__Provided data__.

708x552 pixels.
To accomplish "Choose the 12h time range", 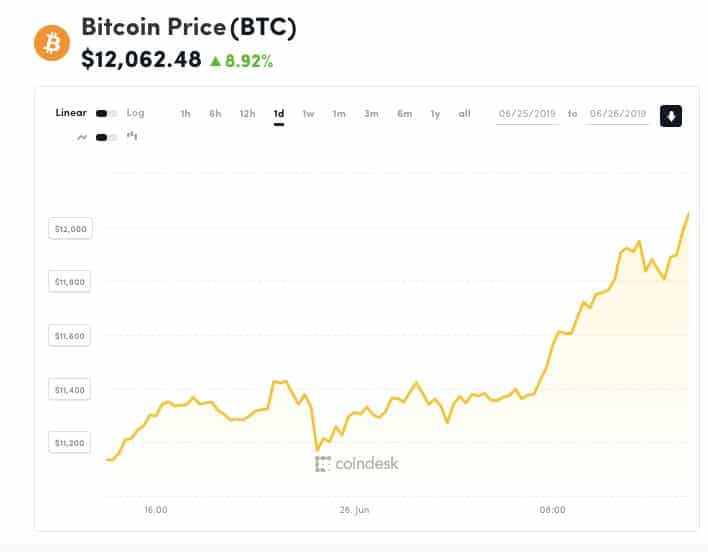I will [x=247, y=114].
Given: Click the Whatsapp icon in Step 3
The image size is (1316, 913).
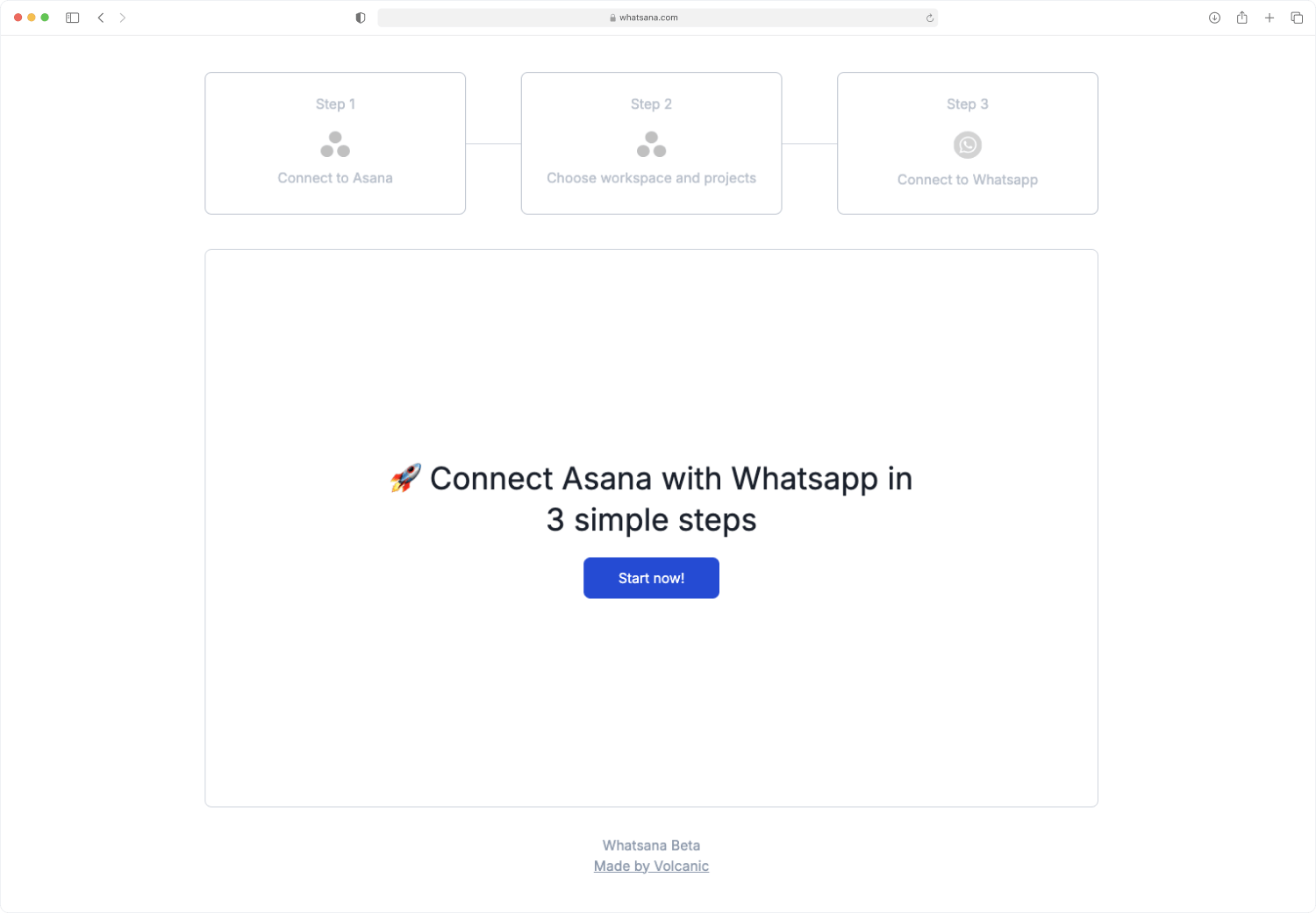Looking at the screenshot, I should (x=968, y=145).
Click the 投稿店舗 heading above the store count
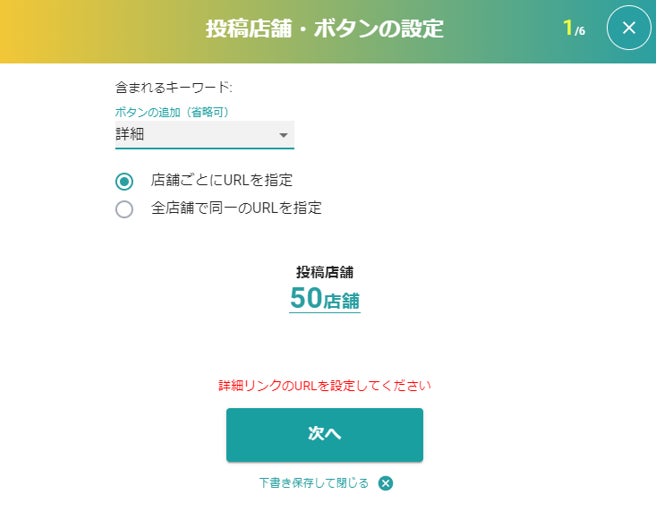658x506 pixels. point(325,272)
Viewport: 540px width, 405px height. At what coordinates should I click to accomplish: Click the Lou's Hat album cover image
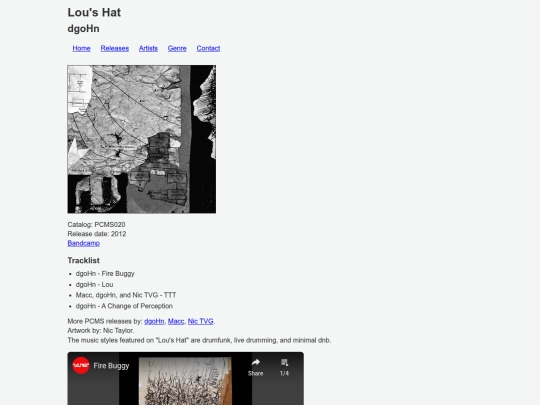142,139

__Problem to work on__.
In the records above, find the line that contains "Viewport: 540px width, 405px". Print it and every later line exactly, omitting the pictures.

__The answer__.
Viewport: 540px width, 405px height. At what coordinates should I click to accomplish: Click the Lou's Hat album cover image
142,139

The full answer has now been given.